Hadoop Metrics2的实现应该是在14年左右就已经非常成熟了,研究的人也比较多了。一个出现很久的东西,并非没有学习价值。如Metrics2 和之前的Metrics 一代做了哪些改进?如果我们自己设计一套Metrics信息,哪些是可以借鉴的地方?
- 所有Source 和Sink全部是可配置的(和我们常见的Log4j配置一样),这样可以在不修改源码的情况下,自定义Metrics的监控
- Metrics2相比Metrics1 更加灵活,Metrics2支持各种Filter,那么用户就可以只提取自己关心的那一部分Metrics信息就好了。
源码结构
- package : org.apache.hadoop.metrics2
MetricsSystemImpl 服务
// 1. 系统启动时,启动配置好的 source和sink
private synchronized void configure(String prefix) {
config = MetricsConfig.create(prefix);
configureSinks();
configureSources();
configureSystem();
}
// 2. 启动一个定时器,定时 sample Metrics,并 publishMetrics
startTimer();
synchronized void onTimerEvent() {
logicalTime += period;
if (sinks.size() > 0) {
publishMetrics(sampleMetrics(), false);
}
}
// 3. metrics 数据采集
/**
* Sample all the sources for a snapshot of metrics/tags
* @return the metrics buffer containing the snapshot
*/
synchronized MetricsBuffer sampleMetrics() {
collector.clear();
MetricsBufferBuilder bufferBuilder = new MetricsBufferBuilder();
for (Entry<String, MetricsSourceAdapter> entry : sources.entrySet()) {
if (sourceFilter == null || sourceFilter.accepts(entry.getKey())) {
snapshotMetrics(entry.getValue(), bufferBuilder);
}
}
if (publishSelfMetrics) {
snapshotMetrics(sysSource, bufferBuilder);
}
MetricsBuffer buffer = bufferBuilder.get();
return buffer;
}
// 4. 发送Metrics 数据到Sink
/**
* Publish a metrics snapshot to all the sinks
* @param buffer the metrics snapshot to publish
* @param immediate indicates that we should publish metrics immediately
* instead of using a separate thread.
*/
synchronized void publishMetrics(MetricsBuffer buffer, boolean immediate) {
int dropped = 0;
for (MetricsSinkAdapter sa : sinks.values()) {
long startTime = Time.now();
boolean result;
if (immediate) {
result = sa.putMetricsImmediate(buffer);
} else {
result = sa.putMetrics(buffer, logicalTime);
}
dropped += result ? 0 : 1;
publishStat.add(Time.now() - startTime);
}
droppedPubAll.incr(dropped);
}
MetricsSource
- MetricsInfo : Metrics 名字,描述等Metrics 本身描述信息,例如
enum JvmMetricsInfo implements MetricsInfo
- MetricsSource : 负责收集MetricsInfo
class JvmMetrics implements MetricsSource
- MetricsSourceAdapter : 和 MetricsSource 一一对应,对MetricsSource增加很多Filter过滤器等功能增强
class MetricsSourceAdapter implements DynamicMBean
- MetricsSourceAdapter 实现了 MBean 子类,可以获取JMX 信息。在 getAttribute(), getAttributes(), getMBeanInfo() 这些方法中都有更新JMX 信息的调用
// 1. 通过sa 调用 source的 getMetrics() 方法获取Metrics 信息
// 以 JvmMetrics 调用为例
@Override
public void getMetrics(MetricsCollector collector, boolean all) {
// 2 通过 MetricsCollector collector 创建一个Metrics recored builder
MetricsRecordBuilder rb = collector.addRecord(JvmMetrics)

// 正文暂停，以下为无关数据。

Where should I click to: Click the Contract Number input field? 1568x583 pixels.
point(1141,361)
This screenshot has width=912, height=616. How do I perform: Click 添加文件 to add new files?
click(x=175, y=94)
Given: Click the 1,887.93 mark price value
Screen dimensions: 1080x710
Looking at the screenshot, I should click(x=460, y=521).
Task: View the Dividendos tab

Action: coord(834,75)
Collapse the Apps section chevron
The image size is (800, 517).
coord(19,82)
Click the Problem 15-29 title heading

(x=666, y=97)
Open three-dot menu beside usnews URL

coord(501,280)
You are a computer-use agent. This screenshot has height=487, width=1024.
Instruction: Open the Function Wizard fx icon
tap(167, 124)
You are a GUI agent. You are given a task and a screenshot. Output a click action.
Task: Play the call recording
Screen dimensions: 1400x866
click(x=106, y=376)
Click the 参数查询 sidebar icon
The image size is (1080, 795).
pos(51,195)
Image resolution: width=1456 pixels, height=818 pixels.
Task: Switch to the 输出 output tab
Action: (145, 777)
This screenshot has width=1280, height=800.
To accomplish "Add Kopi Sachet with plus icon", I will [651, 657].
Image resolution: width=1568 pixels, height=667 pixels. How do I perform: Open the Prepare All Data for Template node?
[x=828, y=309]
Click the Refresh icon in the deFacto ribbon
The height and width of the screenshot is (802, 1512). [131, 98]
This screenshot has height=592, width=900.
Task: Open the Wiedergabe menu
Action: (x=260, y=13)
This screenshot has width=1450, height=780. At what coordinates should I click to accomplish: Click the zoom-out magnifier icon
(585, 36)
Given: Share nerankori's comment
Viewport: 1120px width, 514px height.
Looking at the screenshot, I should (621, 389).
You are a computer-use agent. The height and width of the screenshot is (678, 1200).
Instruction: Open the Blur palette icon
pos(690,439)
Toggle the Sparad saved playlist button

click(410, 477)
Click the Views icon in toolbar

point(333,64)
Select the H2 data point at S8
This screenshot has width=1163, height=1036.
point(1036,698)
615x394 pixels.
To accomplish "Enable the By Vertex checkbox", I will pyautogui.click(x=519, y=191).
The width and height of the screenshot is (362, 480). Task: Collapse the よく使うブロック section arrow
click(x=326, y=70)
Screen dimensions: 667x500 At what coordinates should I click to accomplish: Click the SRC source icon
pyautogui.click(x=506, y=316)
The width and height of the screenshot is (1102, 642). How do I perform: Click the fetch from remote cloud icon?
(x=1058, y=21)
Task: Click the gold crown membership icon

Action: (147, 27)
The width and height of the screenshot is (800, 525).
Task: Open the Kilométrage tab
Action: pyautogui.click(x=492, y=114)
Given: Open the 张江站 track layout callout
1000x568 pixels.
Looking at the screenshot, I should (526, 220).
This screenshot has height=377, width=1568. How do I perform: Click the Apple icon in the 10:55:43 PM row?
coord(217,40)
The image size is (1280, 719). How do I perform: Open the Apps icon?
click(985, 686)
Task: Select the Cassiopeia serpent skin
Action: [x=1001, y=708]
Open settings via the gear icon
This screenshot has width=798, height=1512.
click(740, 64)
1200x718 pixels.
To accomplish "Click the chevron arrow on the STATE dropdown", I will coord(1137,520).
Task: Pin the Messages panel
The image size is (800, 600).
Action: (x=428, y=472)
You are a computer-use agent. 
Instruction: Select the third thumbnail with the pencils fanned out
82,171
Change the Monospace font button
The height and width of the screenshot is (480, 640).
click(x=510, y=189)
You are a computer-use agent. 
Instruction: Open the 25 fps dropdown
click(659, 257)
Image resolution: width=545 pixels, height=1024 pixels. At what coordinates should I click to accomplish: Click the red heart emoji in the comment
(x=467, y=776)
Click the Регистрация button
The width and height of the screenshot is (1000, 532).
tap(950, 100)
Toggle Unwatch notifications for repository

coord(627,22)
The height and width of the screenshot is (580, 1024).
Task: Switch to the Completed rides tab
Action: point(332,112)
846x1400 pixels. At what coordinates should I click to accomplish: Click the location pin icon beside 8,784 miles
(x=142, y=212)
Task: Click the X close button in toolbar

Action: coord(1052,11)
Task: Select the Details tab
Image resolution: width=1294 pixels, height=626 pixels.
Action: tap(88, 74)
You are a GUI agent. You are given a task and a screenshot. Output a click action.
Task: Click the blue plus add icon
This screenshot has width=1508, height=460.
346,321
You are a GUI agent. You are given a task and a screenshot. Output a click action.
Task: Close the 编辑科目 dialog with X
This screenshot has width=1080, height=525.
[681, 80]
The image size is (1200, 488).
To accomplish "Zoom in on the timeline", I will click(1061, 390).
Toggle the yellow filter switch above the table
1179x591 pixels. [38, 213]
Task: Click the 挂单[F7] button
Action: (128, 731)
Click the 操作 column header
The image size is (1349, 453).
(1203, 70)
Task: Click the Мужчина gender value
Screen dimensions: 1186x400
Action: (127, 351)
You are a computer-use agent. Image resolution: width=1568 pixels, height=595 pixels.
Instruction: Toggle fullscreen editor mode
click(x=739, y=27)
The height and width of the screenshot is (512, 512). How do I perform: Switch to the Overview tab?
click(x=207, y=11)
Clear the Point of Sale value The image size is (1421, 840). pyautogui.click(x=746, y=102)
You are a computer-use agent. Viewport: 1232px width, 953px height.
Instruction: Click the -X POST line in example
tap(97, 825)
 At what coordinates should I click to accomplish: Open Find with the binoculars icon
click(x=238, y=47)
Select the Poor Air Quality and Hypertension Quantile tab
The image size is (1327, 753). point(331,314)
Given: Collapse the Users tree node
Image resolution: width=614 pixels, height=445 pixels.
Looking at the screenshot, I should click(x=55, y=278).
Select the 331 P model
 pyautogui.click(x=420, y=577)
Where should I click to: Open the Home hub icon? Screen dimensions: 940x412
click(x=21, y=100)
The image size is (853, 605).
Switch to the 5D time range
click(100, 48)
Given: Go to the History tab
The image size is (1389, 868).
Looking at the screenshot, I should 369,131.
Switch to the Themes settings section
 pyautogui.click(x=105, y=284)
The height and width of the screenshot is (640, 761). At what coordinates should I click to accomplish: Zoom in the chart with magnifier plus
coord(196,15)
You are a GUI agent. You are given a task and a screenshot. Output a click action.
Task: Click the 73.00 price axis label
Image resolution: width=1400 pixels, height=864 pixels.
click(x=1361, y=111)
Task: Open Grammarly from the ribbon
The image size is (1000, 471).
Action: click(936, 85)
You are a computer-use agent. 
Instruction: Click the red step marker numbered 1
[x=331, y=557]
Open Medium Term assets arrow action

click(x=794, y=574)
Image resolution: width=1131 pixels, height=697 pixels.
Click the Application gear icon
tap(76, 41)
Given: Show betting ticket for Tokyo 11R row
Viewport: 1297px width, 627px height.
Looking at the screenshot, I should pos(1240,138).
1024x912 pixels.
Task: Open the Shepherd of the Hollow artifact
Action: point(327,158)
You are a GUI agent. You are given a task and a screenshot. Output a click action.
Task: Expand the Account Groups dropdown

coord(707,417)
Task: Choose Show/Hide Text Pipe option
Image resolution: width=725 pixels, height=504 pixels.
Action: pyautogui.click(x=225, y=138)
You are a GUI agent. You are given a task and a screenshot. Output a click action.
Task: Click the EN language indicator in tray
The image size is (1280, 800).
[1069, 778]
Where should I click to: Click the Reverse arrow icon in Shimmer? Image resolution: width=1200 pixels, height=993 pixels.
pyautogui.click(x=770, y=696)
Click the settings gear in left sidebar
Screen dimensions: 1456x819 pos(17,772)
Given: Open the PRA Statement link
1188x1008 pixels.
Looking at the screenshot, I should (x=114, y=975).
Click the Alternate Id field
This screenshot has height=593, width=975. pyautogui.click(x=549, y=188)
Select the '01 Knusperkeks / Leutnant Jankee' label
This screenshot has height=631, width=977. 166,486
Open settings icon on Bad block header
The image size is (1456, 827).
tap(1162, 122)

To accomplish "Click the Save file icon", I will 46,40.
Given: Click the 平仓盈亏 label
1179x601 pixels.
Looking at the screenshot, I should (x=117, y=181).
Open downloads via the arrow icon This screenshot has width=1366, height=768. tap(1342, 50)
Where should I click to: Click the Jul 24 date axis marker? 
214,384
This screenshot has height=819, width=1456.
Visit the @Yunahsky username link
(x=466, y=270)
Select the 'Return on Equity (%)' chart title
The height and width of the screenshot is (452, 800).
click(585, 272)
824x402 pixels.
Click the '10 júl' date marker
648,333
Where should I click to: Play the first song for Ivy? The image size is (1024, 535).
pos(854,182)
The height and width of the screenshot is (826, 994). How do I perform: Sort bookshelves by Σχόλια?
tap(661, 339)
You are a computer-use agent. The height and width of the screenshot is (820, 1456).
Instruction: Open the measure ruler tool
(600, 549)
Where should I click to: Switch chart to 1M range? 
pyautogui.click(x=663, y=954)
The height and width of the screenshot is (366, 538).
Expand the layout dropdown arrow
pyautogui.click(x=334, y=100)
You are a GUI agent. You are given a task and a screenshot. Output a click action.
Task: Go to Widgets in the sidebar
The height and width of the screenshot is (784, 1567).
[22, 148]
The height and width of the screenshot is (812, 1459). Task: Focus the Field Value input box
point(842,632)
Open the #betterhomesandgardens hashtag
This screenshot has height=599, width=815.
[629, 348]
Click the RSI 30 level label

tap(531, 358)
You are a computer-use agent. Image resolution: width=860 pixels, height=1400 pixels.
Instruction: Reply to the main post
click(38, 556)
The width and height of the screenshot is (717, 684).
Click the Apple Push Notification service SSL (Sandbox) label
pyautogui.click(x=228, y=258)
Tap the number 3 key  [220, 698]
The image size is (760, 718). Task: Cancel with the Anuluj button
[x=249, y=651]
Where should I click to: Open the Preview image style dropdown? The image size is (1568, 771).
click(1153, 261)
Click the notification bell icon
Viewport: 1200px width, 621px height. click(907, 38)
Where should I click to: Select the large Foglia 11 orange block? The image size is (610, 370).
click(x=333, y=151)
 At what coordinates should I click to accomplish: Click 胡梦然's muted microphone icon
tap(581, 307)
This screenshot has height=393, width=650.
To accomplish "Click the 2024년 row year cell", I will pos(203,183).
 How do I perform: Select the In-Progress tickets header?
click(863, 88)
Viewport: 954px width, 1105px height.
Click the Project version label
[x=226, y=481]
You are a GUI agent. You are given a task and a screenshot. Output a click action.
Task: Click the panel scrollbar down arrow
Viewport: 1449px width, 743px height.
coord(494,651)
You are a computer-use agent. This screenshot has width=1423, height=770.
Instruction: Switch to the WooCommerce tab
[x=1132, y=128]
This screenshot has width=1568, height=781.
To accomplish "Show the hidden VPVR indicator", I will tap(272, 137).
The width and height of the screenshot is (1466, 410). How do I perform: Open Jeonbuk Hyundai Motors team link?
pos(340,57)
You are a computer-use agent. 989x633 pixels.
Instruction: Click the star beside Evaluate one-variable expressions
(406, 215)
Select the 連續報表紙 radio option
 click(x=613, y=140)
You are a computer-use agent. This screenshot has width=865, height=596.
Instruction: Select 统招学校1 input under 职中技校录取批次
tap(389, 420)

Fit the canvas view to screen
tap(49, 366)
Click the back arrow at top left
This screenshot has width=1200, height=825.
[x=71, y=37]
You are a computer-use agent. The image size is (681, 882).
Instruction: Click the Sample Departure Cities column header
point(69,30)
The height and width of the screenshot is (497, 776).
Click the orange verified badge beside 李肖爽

.setContext("jvm").tag(ProcessName, processName)
.tag(SessionId, sessionId);
// 进行 gauge 收集
getMemoryUsage(rb);
getGcUsage(rb);
getThreadUsage(rb);
getEventCounters(rb);
}
// 获取MXBean对象
final MemoryMXBean memoryMXBean = ManagementFactory.getMemoryMXBean();
final List<GarbageCollectorMXBean> gcBeans =
ManagementFactory.getGarbageCollectorMXBeans();
final ThreadMXBean threadMXBean = ManagementFactory.getThreadMXBean();
// 3. MetricsRecordBuilderImpl中维护一个 AbstractMetric List,builder.addGauge() 添加Metrics
// 通过MXBean对象取 Metrics Gauge 信息
// JVM 参数:
// used : 当前内存实际使用量
// committed : Java virtual machine guaranteed to be available 使用的内存大小
// max : Memory management can be used 的最大内存
private void getMemoryUsage(MetricsRecordBuilder rb) {
MemoryUsage memNonHeap = memoryMXBean.getNonHeapMemoryUsage();
MemoryUsage memHeap = memoryMXBean.getHeapMemoryUsage();
Runtime runtime = Runtime.getRuntime();
rb.addGauge(MemNonHeapUsedM, memNonHeap.getUsed() / M)
.addGauge(MemNonHeapCommittedM, memNonHeap.getCommitted() / M)
.addGauge(MemNonHeapMaxM, memNonHeap.getMax() / M)
.addGauge(MemHeapUsedM, memHeap.getUsed() / M)
.addGauge(MemHeapCommittedM, memHeap.getCommitted() / M)
.addGauge(MemHeapMaxM, memHeap.getMax() / M)
.addGauge(MemMaxM, runtime.maxMemory() / M);
}
MetricsSink
- MetricsSink 方法接口如下,具体方法实现可以是文件,ganglia等。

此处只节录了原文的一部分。